Since seeing "Million Dollar Baby," I have been haunted by the theme song of "Honkytonk Man," a small, bleak, long-forgotten Depression-era fable Eastwood made 22 years ago. That movie was all heartache and honorable, unrealized intention; he wasn't ready to direct it. Now he's the most assured filmmaker in America.

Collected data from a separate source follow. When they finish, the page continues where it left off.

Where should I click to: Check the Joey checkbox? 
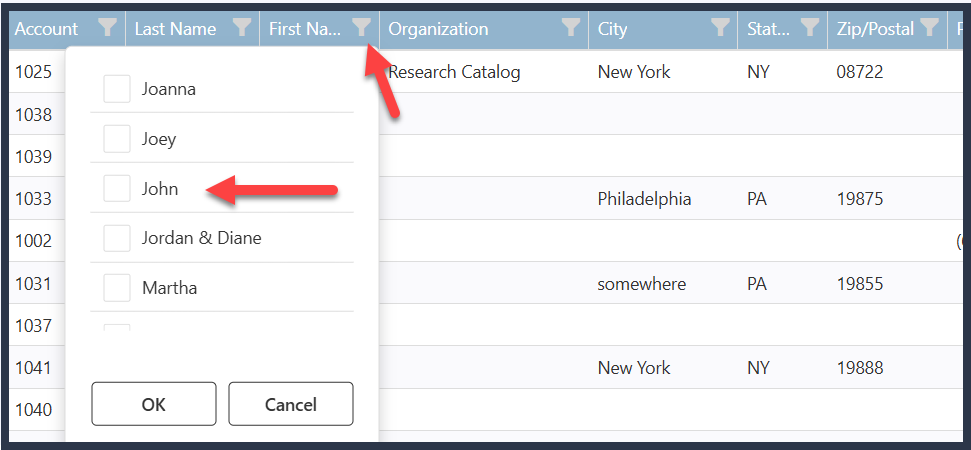coord(117,139)
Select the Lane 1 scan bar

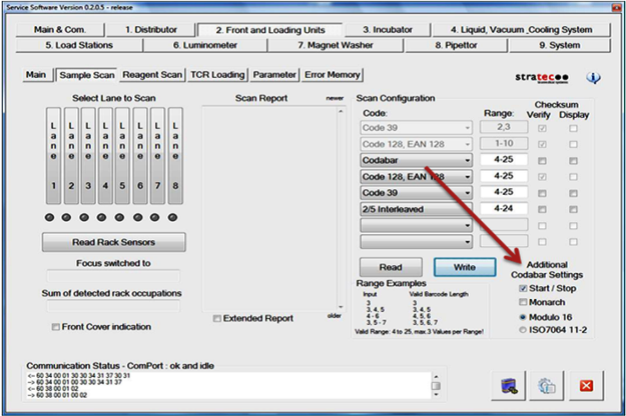(x=53, y=155)
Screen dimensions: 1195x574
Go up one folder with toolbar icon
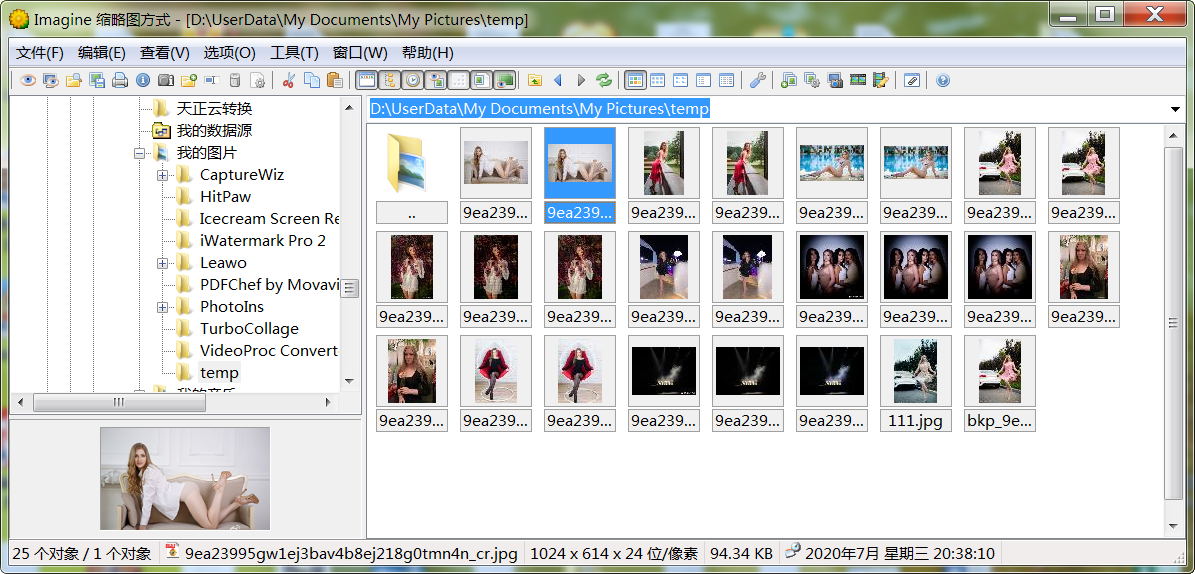(535, 81)
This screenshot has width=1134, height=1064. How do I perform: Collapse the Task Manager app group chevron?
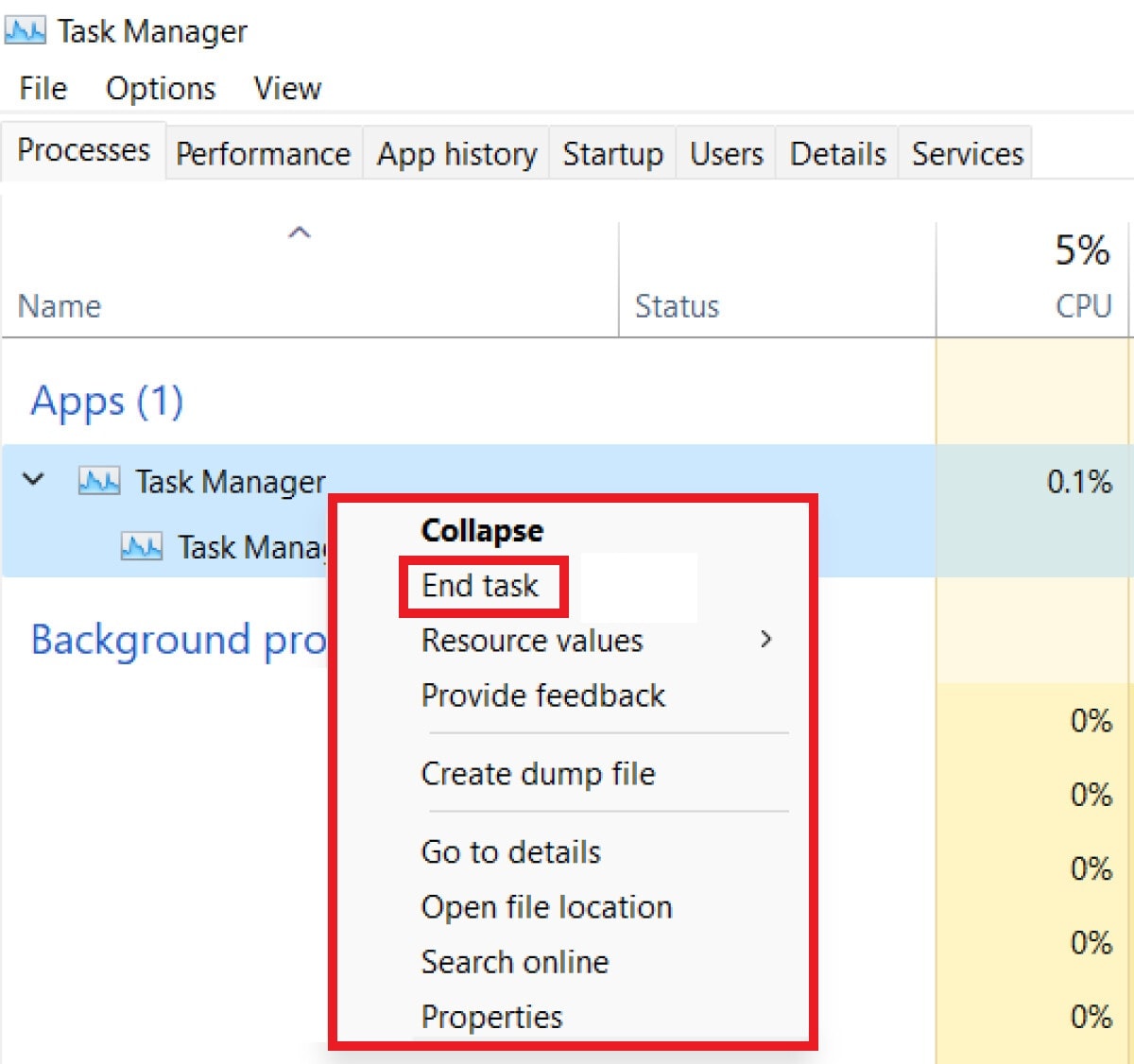tap(34, 480)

3. KILL BILL Vol. 2 Dir. Quentin Tarantino
4. COLLATERAL Dir. Michael Mann
In the six months before "Sideways" appeared, the best film of the year looked to be the second half of a movie that began in 2003. I loved "Kill Bill Vol. 1," which may have had more audacious/ecstatic high points than "Kill Bill Vol. 2," but I can appreciate the point of view of those who warmed to QT's cockamamie kung-fu/samurai revenge epic only after they knew for sure that it had a heart - which is to say, among other things, when Uma Thurman's The Bride stopped killing (so many) people. Most beautiful screen moment of 2004: the camera - beckoned by a flute, and a 39-year-old melody of Ennio Morricone - tracking out the door of a Texas chapel into a black-and-white desert to discover, at long last, Bill (David Carradine in excelsis).
Which still leaves "Collateral," another thriller with a killer, to claim the title as most gorgeous film of the year. Nobody sees a city at night the way Michael Mann does, and there are shimmering textures in this video-shot movie like nothing onscreen before. Its killer-at-large lacks The Bride's cue for passion - he just has a contract that calls for several people to get dead in one busy Los Angeles dusk-to-dawn, and countless others who are inescapably in the way.
Tom Cruise is always best when bad, and his laptop-toting hired gun is as bad as they come. The revelation is Jamie Foxx as the cab driver who unwillingly becomes his chauffeur, his secret sharer and his life-and-death adversary. There are also unforgettable encounters with Barry Shabaka Henley, an unrecognizable Mark Ruffalo and the unbilled Javier Bardem. The term "breathtaking" gets bandied about. "Collateral" is one movie it fits, again and again and again.
5. BIRTH Dir. Jonathan Glazer
6. BEFORE SUNSET Dir. Richard Linklater
7. ETERNAL SUNSHINE OF THE SPOTLESS MIND Dir. Michel Gondry
Three movies about people trying to put together the pieces of their lives, often without knowing what they were to begin with.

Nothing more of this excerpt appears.